Felice bajó la mirada. Estaba retorciendo los dedos de sus guantes, y enrojeció del cuello a las mejillas.

—Quizá. Creo que lo hice. Eran tan odiosos. —Alzó su puntiaguda barbilla con un aire de desafío. El casco de hoplita echado hacia atrás sobre su cabeza le daba el aspecto de una Palas Atenea en miniatura—. Nunca me quisieron como mujer, ¿sabes? Todo lo que querían era hacerme daño, despojarme. Estaban celosos de mi fuerza, y temerosos también. La gente siempre ha tenido miedo de mí, incluso cuando era solamente una niña. ¿Puedes imaginar lo que era eso?

—Oh, Felice. —Amerie dudó—. ¿Cómo… cómo empezaste a jugar a ese juego tan brutal?

—Era buena con los animales. Mis padres eran científicos especializados en el medio ambiente, y siempre estaban yendo de un lado para otro en expediciones de campo. Tierras recién abiertas, llenas aún de vida salvaje. Cuando los chicos del lugar empezaban a atosigarme, yo simplemente adoptaba a algunos animales como amigos. Pequeñas criaturas primero… luego mayores y más peligrosas. Y había algunas auténticas bellezas en Acadia, puedo asegurártelo. Finalmente, cuando tenía quince años, me hice amiga de un verrul. Es algo parecido a un rinoceronte de la Tierra, muy grande. Un tratante de animales del lugar quería comprarlo para entrenarlo para el anillo-hockey. Yo nunca había prestado mucha atención al juego hasta entonces, pero lo hice después de vender el animal. Me di cuenta de que había mucho dinero a ganar en aquello, y que el juego era perfecto para mis particulares talentos.

—Pero meterte en un deporte profesional cuando tan sólo eras una muchacha…

—Les dije a mis padres que quería convertirme en una aprendiza de entrenadora y cuidadora de verruls. A ellos no les importó. Yo siempre había sido un exceso de equipaje. Simplemente me obligaron a terminar la escuela y luego me dejaron ir. Me dijeron: «Diviértete, chica.»

Hizo una pausa y miró inexpresivamente a Amerie.

—Fui solamente cuidadora hasta que el entrenador del equipo vio la forma en que podía controlar a los animales. Ése es el secreto del juego, ¿entiendes? El verrul tiene que marcar los tantos y maniobrar para impedir que resultes aturdida por las armas de corto alcance que llevan los jugadores contrarios.
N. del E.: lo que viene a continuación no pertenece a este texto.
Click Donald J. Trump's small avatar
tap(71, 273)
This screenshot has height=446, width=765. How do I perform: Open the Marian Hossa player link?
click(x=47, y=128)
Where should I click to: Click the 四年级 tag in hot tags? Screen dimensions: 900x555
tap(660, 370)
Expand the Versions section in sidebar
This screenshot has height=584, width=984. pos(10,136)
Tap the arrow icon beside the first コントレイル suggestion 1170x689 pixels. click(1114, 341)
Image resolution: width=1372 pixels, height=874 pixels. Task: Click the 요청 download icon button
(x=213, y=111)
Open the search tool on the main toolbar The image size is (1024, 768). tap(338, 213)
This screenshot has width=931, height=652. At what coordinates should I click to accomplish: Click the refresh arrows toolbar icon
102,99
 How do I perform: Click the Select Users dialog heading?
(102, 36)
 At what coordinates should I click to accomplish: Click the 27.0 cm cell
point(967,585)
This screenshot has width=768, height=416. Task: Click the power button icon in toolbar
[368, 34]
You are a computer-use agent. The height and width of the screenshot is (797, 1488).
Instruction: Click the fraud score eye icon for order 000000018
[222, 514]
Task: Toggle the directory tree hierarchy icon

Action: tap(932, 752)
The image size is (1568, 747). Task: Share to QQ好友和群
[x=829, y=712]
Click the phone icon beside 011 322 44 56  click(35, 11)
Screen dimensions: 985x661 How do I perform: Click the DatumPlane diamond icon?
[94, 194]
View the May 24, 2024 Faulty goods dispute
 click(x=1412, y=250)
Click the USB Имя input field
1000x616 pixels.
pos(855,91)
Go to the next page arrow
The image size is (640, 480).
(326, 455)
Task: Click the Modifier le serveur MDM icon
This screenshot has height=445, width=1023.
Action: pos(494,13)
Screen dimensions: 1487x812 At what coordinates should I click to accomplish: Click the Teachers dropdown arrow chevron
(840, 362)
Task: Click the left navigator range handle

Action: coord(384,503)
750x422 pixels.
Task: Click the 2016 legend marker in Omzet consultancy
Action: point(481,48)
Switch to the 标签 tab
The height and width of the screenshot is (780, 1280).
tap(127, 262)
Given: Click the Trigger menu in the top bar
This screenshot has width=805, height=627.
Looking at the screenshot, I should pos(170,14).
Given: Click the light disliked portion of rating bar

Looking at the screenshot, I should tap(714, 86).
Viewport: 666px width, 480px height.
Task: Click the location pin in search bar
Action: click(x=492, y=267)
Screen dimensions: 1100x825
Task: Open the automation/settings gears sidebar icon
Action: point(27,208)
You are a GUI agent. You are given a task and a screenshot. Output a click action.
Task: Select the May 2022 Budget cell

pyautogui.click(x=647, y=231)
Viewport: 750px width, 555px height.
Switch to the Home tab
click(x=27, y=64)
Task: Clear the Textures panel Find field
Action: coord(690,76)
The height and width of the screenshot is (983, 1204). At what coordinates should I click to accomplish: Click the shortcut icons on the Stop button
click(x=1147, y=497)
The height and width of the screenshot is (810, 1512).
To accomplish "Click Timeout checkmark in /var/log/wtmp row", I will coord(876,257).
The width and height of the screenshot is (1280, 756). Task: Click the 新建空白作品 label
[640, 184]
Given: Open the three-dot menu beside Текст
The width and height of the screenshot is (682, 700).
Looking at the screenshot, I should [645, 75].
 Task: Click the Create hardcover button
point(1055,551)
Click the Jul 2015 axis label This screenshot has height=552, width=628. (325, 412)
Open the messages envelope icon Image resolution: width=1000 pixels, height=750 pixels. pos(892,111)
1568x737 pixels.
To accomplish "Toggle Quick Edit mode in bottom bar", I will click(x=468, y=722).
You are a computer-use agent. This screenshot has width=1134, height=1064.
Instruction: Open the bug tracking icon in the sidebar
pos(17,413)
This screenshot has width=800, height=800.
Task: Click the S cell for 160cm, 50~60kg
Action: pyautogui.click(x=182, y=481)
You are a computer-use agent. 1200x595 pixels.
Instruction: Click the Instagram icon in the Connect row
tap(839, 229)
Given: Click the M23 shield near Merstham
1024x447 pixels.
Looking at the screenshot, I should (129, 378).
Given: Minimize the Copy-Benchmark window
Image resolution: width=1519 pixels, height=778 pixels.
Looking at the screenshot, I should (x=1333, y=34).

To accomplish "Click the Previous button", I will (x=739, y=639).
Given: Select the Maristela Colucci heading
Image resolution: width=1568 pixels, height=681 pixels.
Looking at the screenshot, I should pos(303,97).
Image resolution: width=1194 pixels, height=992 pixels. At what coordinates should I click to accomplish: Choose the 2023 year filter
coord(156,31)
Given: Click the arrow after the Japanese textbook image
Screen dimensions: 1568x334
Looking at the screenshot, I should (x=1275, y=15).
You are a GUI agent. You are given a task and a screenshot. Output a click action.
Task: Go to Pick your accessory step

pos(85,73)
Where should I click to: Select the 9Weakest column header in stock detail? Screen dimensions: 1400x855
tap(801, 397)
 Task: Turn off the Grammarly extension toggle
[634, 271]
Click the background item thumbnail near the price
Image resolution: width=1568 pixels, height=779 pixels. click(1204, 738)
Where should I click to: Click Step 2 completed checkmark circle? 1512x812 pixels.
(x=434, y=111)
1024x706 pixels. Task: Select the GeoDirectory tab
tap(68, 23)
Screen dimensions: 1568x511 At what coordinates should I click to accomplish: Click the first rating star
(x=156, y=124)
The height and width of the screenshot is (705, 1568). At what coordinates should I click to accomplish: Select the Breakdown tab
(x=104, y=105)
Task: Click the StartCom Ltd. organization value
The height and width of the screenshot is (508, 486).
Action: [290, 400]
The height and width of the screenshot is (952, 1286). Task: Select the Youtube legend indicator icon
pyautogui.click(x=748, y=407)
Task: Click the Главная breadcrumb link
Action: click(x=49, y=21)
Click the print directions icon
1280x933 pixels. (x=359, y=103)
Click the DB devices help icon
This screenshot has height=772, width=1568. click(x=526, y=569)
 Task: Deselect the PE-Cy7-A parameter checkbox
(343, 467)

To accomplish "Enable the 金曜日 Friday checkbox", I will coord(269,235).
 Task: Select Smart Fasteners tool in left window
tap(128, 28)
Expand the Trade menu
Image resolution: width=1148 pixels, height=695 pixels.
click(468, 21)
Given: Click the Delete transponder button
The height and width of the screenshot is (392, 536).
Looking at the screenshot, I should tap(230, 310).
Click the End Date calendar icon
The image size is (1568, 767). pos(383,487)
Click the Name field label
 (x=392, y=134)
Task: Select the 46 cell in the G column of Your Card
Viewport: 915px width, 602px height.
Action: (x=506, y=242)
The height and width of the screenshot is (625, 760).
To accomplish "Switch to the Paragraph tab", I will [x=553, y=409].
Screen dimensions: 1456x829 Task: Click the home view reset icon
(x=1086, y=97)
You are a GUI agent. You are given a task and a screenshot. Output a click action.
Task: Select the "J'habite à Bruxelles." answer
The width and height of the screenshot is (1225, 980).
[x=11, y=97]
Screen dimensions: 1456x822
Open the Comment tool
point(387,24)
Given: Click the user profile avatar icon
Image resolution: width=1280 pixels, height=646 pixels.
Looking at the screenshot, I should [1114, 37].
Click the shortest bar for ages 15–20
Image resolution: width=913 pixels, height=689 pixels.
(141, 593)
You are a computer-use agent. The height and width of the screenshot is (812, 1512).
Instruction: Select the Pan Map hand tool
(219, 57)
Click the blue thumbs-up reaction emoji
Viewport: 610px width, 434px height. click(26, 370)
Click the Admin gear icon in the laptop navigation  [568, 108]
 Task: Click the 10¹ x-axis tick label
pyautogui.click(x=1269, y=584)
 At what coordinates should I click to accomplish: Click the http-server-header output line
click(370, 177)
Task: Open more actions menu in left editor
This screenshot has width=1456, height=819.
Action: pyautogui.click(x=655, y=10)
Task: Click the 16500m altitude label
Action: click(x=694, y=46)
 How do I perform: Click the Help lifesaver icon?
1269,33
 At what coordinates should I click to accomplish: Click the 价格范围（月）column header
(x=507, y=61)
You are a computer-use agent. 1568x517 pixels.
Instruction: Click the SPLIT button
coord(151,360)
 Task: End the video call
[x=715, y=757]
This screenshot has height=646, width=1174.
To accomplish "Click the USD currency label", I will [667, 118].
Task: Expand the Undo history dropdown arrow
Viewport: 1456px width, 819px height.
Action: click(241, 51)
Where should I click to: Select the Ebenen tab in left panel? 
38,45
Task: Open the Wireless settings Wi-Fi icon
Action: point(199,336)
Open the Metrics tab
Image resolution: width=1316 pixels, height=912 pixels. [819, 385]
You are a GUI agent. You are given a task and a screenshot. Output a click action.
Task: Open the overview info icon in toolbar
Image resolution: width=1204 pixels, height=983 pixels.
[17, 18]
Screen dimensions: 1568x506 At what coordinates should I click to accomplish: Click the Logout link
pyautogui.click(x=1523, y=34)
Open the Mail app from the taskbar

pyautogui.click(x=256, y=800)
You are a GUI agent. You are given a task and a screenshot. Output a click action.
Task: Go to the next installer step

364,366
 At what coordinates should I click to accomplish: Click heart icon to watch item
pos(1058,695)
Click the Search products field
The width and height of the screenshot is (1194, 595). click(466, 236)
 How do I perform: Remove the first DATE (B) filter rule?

Jugué en la pretemporada como una novedad, para dar a las finanzas de los Martillos Verdes una inyección. El equipo llevaba encallado tres años seguidos. Cuando vieron que yo era algo más que un truco publicitario me pusieron en primera fila en el partido de apertura de la temporada. Los payasos del otro equipo tuvieron tanto trabajo intentando neutralizarme que ganamos el maldito juego. Y todos los demás también… y el estandarte del título.

—¡Estupendo!

—Hubiera debido serlo. Pero no tenía amigos. Era demasiado distinta del resto de los jugadores. Demasiado… fenómeno. Y al segundo año… entonces fue cuando empezaron a odiarme realmente, y supe que terminarían obligándome a marcharme, y yo… yo…

Apretó ambos puños sobre la mesa, y su rostro de niña se crispó angustiado. Amerie aguardó a las lágrimas, pero no hubo ninguna; el breve dolor revelado quedó enmascarado casi tan rápidamente como había surgido. Sentada al otro lado de la mesa, Felice se relajó, sonriéndole.

—Voy a convertirme en una cazadora, ¿sabes? Por otra parte, puedo cuidar de ti mucho mejor que el viejo, Amerie.

La monja se levantó, sintiendo que la sangre bombeaba contra sus sienes. Se alejó de Felice y salió de la cabaña.

—Creo que nos necesitamos mutuamente —dijo a sus espaldas la muchacha.